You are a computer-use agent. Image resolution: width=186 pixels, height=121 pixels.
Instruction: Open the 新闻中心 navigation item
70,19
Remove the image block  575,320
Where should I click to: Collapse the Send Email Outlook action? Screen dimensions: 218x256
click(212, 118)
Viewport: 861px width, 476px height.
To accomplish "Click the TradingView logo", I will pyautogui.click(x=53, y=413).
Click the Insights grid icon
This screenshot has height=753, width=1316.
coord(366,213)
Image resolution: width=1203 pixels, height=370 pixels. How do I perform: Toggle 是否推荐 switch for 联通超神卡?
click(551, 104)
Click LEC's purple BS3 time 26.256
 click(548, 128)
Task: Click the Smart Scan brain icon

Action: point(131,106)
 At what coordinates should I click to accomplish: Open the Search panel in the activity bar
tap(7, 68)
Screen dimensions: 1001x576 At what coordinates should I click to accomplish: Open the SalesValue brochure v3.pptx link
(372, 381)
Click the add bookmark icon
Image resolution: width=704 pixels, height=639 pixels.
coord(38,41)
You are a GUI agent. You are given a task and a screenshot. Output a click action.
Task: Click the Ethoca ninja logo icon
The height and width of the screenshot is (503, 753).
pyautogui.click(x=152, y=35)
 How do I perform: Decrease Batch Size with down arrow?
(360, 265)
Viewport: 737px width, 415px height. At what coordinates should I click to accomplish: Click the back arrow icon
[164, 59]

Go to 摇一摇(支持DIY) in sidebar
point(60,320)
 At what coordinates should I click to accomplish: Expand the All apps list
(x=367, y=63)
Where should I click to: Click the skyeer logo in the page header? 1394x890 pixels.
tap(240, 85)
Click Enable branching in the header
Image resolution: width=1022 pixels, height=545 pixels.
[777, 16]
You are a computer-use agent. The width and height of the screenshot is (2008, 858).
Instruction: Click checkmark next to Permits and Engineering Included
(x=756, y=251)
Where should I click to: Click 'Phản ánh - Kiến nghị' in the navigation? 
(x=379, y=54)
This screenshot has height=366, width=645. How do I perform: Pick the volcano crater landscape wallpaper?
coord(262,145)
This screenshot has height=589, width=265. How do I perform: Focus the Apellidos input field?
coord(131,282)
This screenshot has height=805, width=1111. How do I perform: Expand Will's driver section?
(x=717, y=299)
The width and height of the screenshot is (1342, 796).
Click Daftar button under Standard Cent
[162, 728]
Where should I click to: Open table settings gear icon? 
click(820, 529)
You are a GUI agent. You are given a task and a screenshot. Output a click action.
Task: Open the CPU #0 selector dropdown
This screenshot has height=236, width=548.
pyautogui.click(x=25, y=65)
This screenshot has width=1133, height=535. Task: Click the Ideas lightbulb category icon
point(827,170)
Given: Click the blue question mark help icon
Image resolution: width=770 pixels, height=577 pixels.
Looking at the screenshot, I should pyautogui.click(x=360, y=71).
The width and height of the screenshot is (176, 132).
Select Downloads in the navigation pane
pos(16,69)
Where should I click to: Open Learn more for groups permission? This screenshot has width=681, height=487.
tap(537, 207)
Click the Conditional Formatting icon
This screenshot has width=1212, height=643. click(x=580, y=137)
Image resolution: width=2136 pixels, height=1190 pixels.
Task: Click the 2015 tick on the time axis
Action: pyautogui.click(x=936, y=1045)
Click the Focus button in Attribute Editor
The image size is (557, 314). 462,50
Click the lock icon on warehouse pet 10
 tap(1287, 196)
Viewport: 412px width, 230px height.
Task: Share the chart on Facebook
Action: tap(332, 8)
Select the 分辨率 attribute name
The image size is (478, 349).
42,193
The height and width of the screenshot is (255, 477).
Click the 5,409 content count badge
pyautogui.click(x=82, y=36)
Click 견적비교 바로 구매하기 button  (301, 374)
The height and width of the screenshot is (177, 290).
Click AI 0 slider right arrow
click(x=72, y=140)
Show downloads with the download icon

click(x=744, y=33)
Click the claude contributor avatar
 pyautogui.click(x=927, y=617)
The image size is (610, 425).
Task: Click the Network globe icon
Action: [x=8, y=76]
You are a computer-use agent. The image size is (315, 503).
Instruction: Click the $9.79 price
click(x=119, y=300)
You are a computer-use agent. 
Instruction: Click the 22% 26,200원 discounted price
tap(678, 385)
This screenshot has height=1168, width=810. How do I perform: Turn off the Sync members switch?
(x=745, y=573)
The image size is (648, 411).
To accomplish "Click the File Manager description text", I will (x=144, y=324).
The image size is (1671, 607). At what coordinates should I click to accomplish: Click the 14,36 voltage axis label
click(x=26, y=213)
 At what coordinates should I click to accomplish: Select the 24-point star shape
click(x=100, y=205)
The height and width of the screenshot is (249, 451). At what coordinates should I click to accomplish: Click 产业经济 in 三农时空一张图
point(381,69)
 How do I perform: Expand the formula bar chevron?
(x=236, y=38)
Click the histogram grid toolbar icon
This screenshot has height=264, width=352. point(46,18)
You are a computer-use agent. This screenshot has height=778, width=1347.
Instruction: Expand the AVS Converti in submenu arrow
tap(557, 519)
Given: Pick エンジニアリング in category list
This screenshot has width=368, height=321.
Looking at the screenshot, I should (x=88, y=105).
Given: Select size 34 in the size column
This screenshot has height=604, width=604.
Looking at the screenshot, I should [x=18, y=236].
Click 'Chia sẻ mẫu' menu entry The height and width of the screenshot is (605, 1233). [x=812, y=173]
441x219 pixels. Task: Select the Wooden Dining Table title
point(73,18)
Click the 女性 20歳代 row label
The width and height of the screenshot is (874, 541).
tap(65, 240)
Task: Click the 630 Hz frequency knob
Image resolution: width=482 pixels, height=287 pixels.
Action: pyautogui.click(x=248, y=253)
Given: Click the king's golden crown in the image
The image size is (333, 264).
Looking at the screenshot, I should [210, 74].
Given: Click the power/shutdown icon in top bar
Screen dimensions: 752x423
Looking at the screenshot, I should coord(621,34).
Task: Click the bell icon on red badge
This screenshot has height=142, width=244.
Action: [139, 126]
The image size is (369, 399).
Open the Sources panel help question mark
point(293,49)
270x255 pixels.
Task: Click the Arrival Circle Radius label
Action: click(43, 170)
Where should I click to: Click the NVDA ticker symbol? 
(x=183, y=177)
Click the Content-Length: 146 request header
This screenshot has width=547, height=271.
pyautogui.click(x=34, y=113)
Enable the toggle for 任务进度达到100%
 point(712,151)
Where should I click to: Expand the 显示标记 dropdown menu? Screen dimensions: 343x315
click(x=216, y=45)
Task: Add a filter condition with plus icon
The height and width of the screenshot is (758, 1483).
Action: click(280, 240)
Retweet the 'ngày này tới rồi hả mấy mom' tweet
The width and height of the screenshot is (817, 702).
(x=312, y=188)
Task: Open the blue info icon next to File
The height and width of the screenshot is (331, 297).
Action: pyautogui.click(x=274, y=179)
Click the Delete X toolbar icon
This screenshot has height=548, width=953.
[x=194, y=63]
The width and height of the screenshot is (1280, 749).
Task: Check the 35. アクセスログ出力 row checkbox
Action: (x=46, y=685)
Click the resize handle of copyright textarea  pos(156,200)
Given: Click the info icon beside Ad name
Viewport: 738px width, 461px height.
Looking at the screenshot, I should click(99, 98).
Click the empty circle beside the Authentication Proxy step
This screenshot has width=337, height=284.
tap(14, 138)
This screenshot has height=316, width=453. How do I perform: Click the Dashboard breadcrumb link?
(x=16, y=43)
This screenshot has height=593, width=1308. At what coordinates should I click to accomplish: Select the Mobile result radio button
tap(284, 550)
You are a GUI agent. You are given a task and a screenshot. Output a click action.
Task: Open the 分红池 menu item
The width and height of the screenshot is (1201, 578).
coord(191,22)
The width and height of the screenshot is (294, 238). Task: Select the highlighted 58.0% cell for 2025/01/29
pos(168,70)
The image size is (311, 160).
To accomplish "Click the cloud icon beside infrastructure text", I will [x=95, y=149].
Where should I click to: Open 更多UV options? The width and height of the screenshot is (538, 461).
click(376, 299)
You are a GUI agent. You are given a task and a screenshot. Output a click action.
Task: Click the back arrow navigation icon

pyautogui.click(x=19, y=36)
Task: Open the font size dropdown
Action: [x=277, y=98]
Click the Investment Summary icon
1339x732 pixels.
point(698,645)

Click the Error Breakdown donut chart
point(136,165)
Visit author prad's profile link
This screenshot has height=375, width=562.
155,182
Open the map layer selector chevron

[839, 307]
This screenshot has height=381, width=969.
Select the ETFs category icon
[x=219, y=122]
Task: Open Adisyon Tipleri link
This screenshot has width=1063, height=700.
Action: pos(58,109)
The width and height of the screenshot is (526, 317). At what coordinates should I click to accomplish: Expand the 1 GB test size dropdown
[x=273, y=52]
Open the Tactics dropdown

..........

WORK ITEM — Search the material above for the word "blue", then copy each line that holds it.

ANSWER TO THE PROBLEM —
Given: Click the blue question mark help icon
Task: Open the blue info icon next to File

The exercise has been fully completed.